• [RECORDS FOR THE TASK]:
+ + + + + + +

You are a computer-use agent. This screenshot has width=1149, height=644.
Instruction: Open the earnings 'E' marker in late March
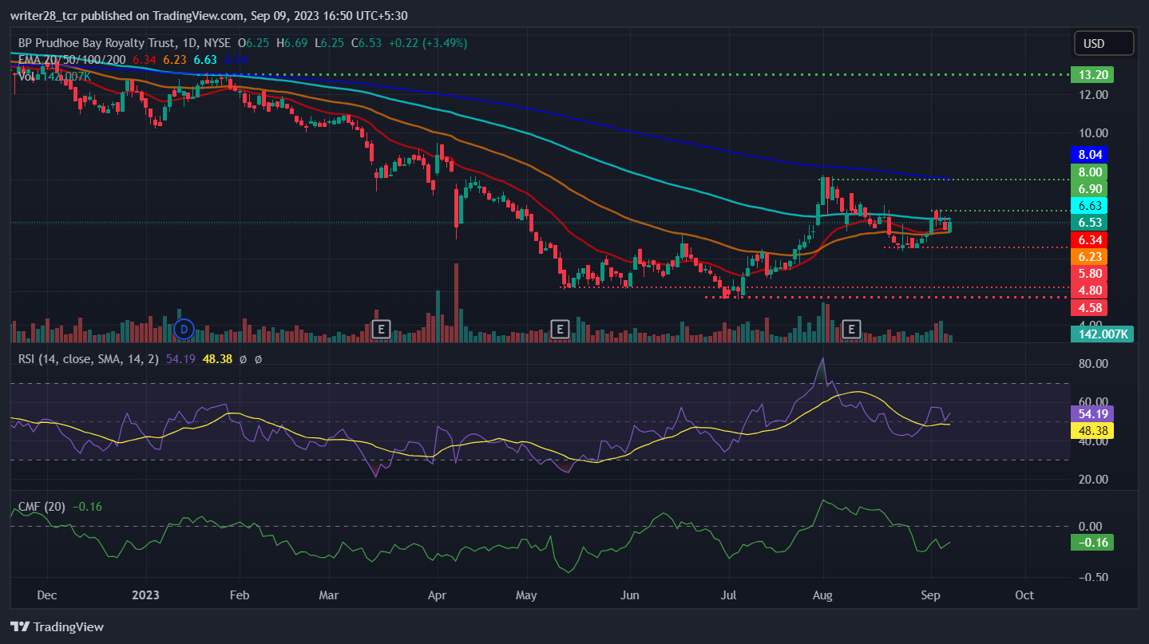381,328
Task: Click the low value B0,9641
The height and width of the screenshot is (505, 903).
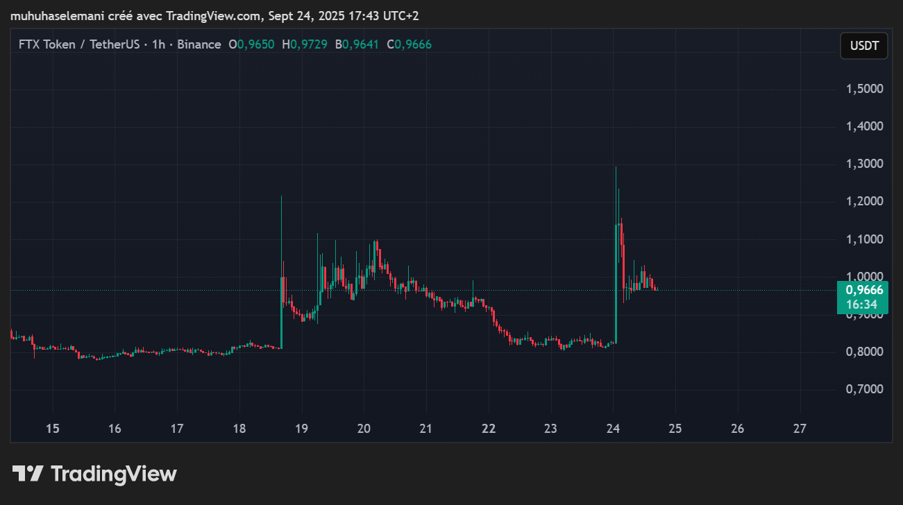Action: point(357,44)
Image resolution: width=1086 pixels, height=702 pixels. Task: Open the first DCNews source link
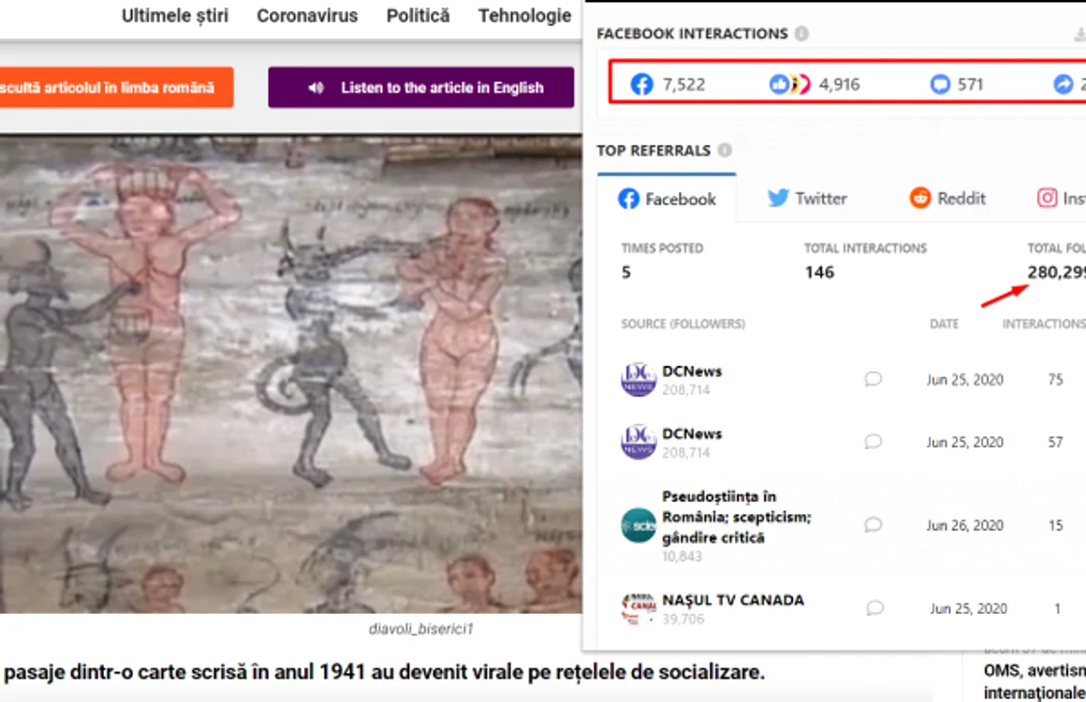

+ + + + + + +

• [GOAL]: Rewrite the lines above with "screenshot" replaced by "screen capture" everywhere it occurs, changing nothing else, and omit the pictures.

• [ANSWER TO THE EXERCISE]:
You are a computer-use agent. This screen capture has width=1149, height=644.
Instruction: Open the earnings 'E' marker in late March
381,328
Task: Click the low value B0,9641
The height and width of the screen capture is (505, 903).
Action: point(357,44)
Image resolution: width=1086 pixels, height=702 pixels. Task: Open the first DCNews source link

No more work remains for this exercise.